In an electric powered vehicle the principles are the same. While peak demands for energy in acceleration are very high above the 0 line, the other side of the equation is where peak deceleration demands are even lower on the negative side of the equation.
This demands a capacitive method of storing energy. The INNAS HYDRID link shows this clearly in a graph of instantaneous versus average demands.

Capacitive storage of potential regeneration scenarios will improve overall energy consumption, but even more significant is the ability to cover the highest and lowest demands, both positive and negative, with short term high capacity energy storage.

With the EPA documents that clearly showed accumulator efficiencies at as high as 99%storage potential for an accumulator is unsurpassed. The missing link in 2006 was the drive. They used a bent axis hydraulic pump in their 80MPG 3800 pound prototype. The worst part of their design was they ran the pump at prop shaft speed, over 3 times wheel speed. At that RPM the pump efficiencies plummeted to 75% from their 95% range at 750 RPM. The whole design was screaming for a drive that ran at wheel speed instead of prop shaft speed.

No one here will argue that electrical regeneration is efficient. It's better than nothing but not much better. Few would also argue that pulse and glide does not provide much of an improvement with electric drives, and it also is not a great idea to vary vehicle speed in traffic on highways, much easier on roads where you do not have to deal with a lot of other traffic and people who do not understand what you are doing, or appreciate their perceived inconvenience due to your activities and speed variations.

All of this was well known and has been for quite a few decades. Hypermiling dates back to before WW2 but gas rationing brought it into a focus when the fuel allotment was 2 gallons a week. In 1955 a Chrysler could get 45 MPG using pulse and glide, when it normally got maybe 15 MPG. The potential for improvement was huge.

Even an electric motor has an ideal state of power conversion as Neil claims at 94% for his examples he presents. If that efficiency could be maintained over all states of vehicle operation it would be more efficient, but how do you do that?

Capacitive storage and release at very high efficiencies is the answer. Not long term storage, but a capacitive "shock absorber" for the huge variances in demand. A load leveler that provides acceptable acceleration, lower energy cost constant speeds, and high efficiency recovery of energy when deceleration can not be avoided.

After a year of investigation, the conclusion of the students and Professor at Va Tech was that my design provided that. It did this regardless of the vehicles energy reservoir or the means of converting that energy into motion, by applying the exact amount of energy necessary while separating the application of power from the motor or engine whether it was powered by electricity or liquid fuel.

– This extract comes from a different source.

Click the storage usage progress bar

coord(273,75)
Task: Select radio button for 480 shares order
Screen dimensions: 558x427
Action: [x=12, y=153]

The EPA claimed 80% improvement for vehicles with IC engines, without any engine or aero improvement. Even if the improvement was only 30% for electric drive vehicles the range increase would be substantial. Since most of the new BEVs on the road today are used in urban areas, where the stop and go traffic is predominant, the improvement would be more significant. At higher speeds with improved aerodynamics the system would compensate for the lower overall energy drain and higher range would be the result of that automatic compensation.

As Frank pointed out why not just go further with less. It means lower emissions, less energy consumed, and longer vehicle life, with lower maintenance.